Vor wenigen Minuten hatten sie Blumen in bunten Herbstfarben für eine Pflanzschale bestellt. Für Montag. Da soll die Beerdigung stattfinden. Das Trauergesteck mit den grünen Textfahnen und der silberfarbenen Schrift wird eine Geste sein, dass sie vier an ihn denken. Ein liebevoller Gruß für die letzte Reise. Viele Jahre haben sie mit ihm im gleichen Haus gelebt. Er war ihr Nachbar.
Sie genossen das gemütliche Ambiente im angrenzenden Café. Es fiel spätsommerliches Herbstlicht durch die geöffneten Glasscheiben. Die Sonne brannte. Der Kuchen schmeckte lecker. Es war viel los. Die Menschen zog es ins Freie. Eine Trauergesellschaft löste sich auf.
Am Nebentisch hörten sie wie eine Frau ins Erzählen kam. „Ich hab heute das blau-weiß karierte Hemd meines Vaters aus meinem Kleider- in den Flurschrank gehängt. Was soll dieses Hemd in meinem Schrank, dachte ich?
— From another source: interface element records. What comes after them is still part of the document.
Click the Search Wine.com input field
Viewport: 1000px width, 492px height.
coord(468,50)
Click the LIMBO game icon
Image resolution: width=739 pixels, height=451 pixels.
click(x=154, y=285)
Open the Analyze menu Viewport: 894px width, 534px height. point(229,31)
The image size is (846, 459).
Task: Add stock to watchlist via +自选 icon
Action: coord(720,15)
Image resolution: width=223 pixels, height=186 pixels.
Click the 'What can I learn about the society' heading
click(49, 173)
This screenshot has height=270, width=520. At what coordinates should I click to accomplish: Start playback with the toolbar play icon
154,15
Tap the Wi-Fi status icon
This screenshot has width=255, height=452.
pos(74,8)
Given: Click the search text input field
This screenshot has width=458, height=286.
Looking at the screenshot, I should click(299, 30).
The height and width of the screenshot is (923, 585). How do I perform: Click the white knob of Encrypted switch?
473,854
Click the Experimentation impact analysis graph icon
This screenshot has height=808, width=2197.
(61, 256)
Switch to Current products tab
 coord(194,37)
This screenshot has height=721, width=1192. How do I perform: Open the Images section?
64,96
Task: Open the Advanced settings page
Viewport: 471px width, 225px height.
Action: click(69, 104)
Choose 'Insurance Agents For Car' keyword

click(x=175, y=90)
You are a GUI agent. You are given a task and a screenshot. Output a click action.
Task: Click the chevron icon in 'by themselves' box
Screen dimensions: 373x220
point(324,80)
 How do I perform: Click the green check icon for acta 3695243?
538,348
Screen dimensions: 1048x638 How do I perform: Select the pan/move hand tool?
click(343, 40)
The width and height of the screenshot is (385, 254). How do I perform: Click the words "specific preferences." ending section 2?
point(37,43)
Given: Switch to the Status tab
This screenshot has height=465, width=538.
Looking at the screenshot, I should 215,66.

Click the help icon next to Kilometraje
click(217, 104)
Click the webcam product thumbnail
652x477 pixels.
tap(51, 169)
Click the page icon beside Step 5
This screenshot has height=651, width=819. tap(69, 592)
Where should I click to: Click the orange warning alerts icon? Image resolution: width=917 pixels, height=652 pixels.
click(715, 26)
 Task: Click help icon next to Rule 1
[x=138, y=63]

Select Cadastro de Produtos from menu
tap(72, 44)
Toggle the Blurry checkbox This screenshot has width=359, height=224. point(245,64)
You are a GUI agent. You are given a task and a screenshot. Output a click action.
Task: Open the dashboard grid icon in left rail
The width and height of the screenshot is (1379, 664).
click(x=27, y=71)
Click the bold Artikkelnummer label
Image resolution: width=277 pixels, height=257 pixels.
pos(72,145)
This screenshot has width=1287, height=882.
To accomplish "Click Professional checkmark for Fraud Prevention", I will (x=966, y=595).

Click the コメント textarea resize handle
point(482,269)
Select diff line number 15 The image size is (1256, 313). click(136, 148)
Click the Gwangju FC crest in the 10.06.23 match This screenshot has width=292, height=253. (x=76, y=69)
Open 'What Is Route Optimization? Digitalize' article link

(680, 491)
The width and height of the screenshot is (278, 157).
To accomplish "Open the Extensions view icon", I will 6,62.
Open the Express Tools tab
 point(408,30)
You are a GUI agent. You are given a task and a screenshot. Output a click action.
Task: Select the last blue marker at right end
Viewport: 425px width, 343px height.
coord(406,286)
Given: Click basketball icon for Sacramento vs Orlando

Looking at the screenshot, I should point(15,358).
Viel zu nah dran an meiner Garderobe.
Stell‘ Dir vor, ich hab sogar an dem Hemd geschnuppert, ob es noch nach ihm riecht. Schön blöd, was? Nach so vielen Jahren. Da war nix. Nicht ein Hauch von Waschmittel, Wäschekommode oder Zigarettenrauch. Gibt es einen neutralen Geruch? Nichtssagend-neutral-stumpf so würde ich die Note bezeichnen, die mir in die Nase zog. Was hab ich erwartet?
Aber weißt Du was. Nicht MEIN Totenhemd im Kleiderschrank sondern das ausrangierte Hemd meines Vaters erinnert mich an meine Endlichkeit“.
Die beiden Kuchen essenden Freundinnen schauten sich zwinkernd an. Wie leicht wurde man ungewollt Zuhörerin von Gesprächen, die einem ins Ohr fließen. Sie überlegten flüsternd, welches Totenhemd wohl ihr Nachbar auf seiner letzten Reise tragen wird.